Only the first two steps are mandatory and lead to formation of retention lesions (open comedos and closed comedos also known as microcysts), considered to be the elementary lesions of acne. The inflammatory step that leads to transformation of the retention lesions into papules, pustules and nodules is not mandatory. This means that the clinical presentation of acne can take several forms: pure retention, mixed with retention predominant or inflammation predominant, pure inflammation (at least in the clinical appearance).
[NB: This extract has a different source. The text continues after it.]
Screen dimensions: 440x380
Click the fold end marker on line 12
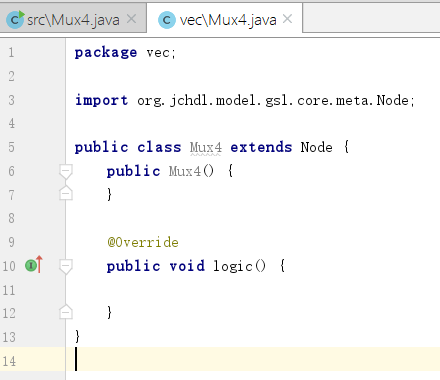click(x=66, y=312)
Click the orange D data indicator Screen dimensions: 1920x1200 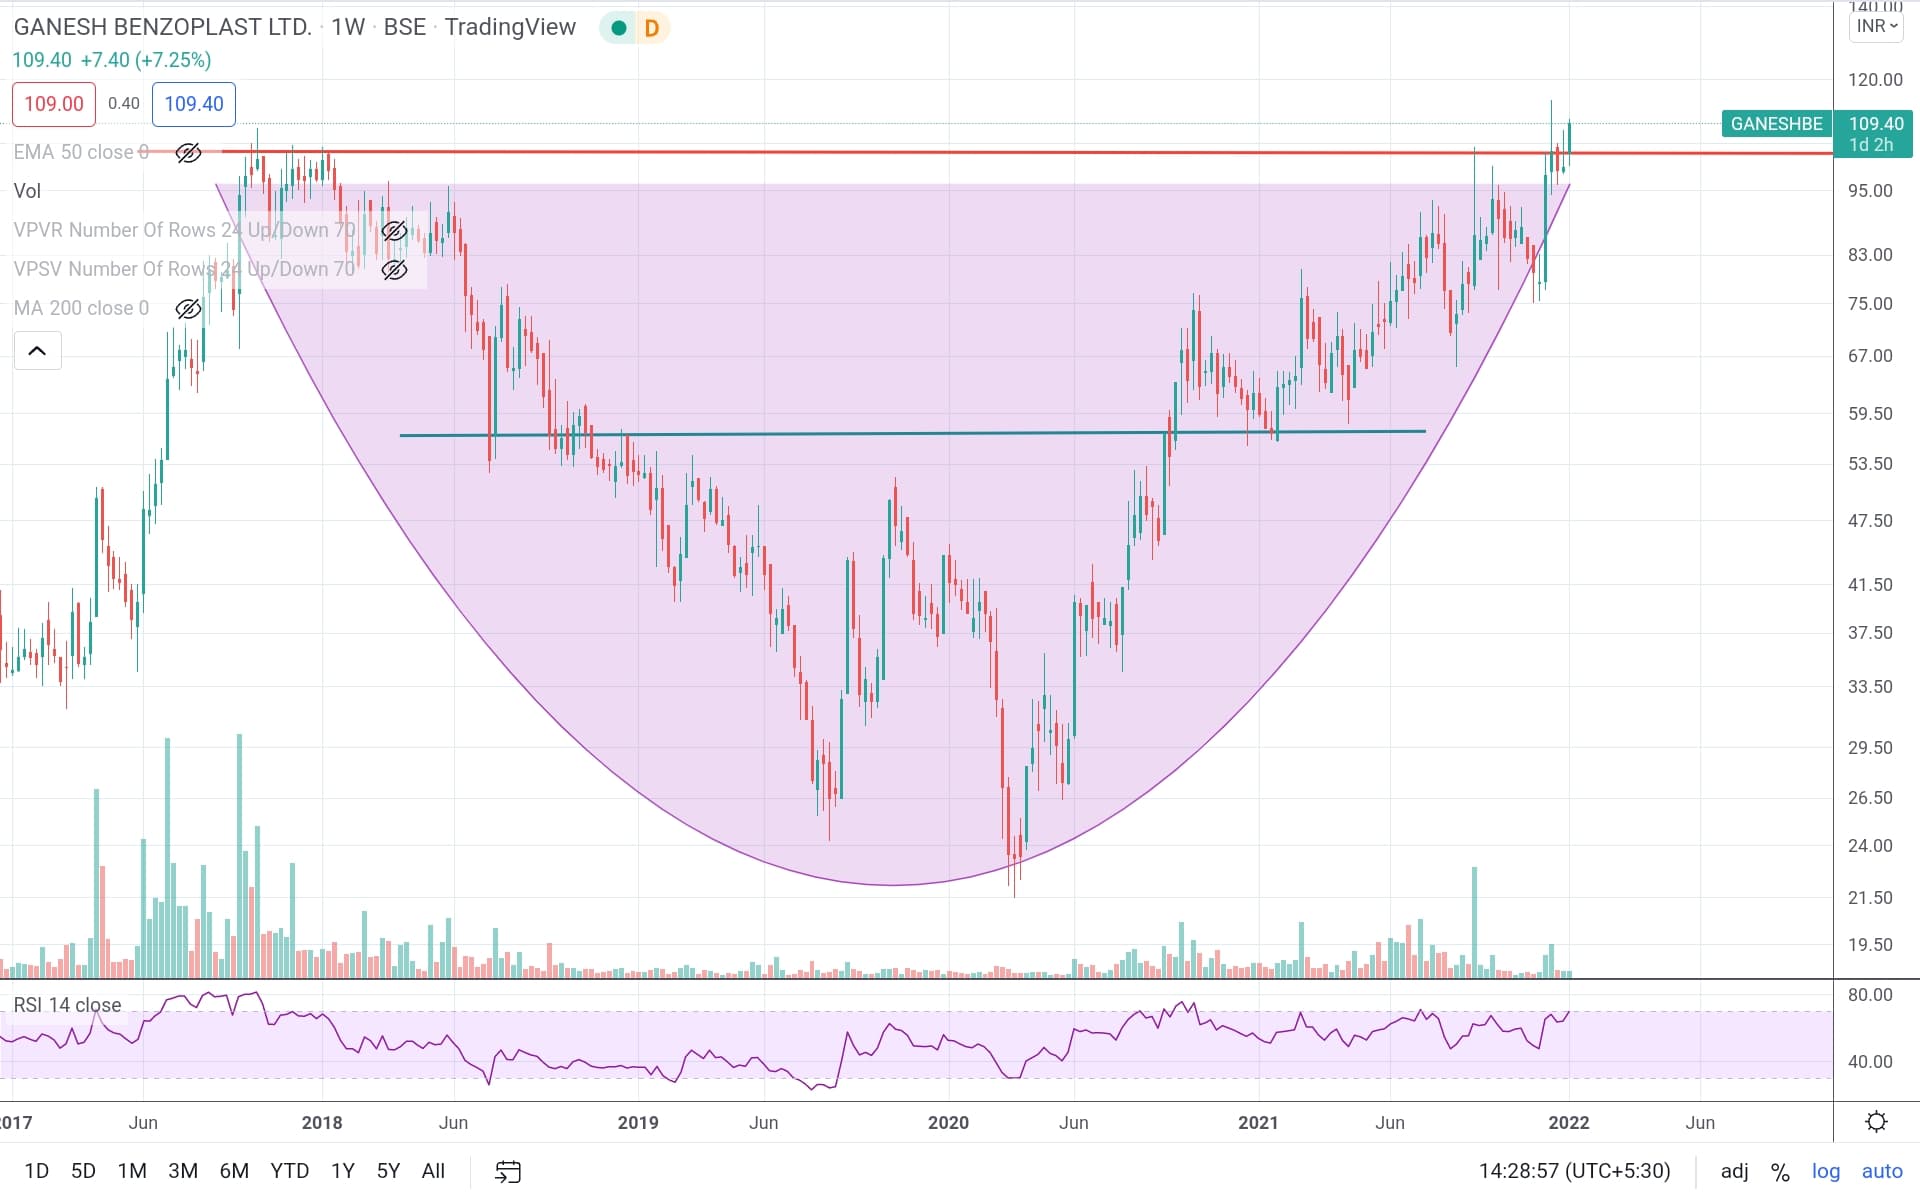652,28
First step: sebaceous hypersecretion

Classical concepts

Sebaceous secretion is stimulated by androgens [1]. Testosterone is transformed in the sebocyte by 5α reductase [2, 3] into dihydrotestosterone which is the locally active form of androgen.

Recent data

Sebaceous gland and hormones
Sebocytes all possess the necessary enzyme systems to synthesize androgens de novo from cholesterol or transform weak androgens into more powerful derivatives – steroid sulfatase (identified in acne lesions and in normal acneic skin), 3 beta-hydroxy-steroid dehydrogenase (type 1 essentially), 17 beta-hydroxysteroid dehydrogenase (type 2 predominant with maximum activity in the face), 5 alpha reductase, 3 alpha-hydroxysteroid dehydrogenase and aromatase. The activity of these enzymes is increased in the sebaceous glands of patients with acne [4]. Development of specific antagonists to these iso-enzymes of the sebaceous gland represents a new therapeutic approach to acne and is being explored [4].
It has been shown in vitro that sebocyte response (proliferation) to stimulation by testosterone and dihydrotestosterone differs depending on their origin [5] – sebocytes from the face multiply faster than sebocytes taken from another part of the body. Proliferation is dose dependent. This means that the sensitivity of sebaceous glands to hormones depends on their location. These data highlight the central role of androgen sensitivity in acne.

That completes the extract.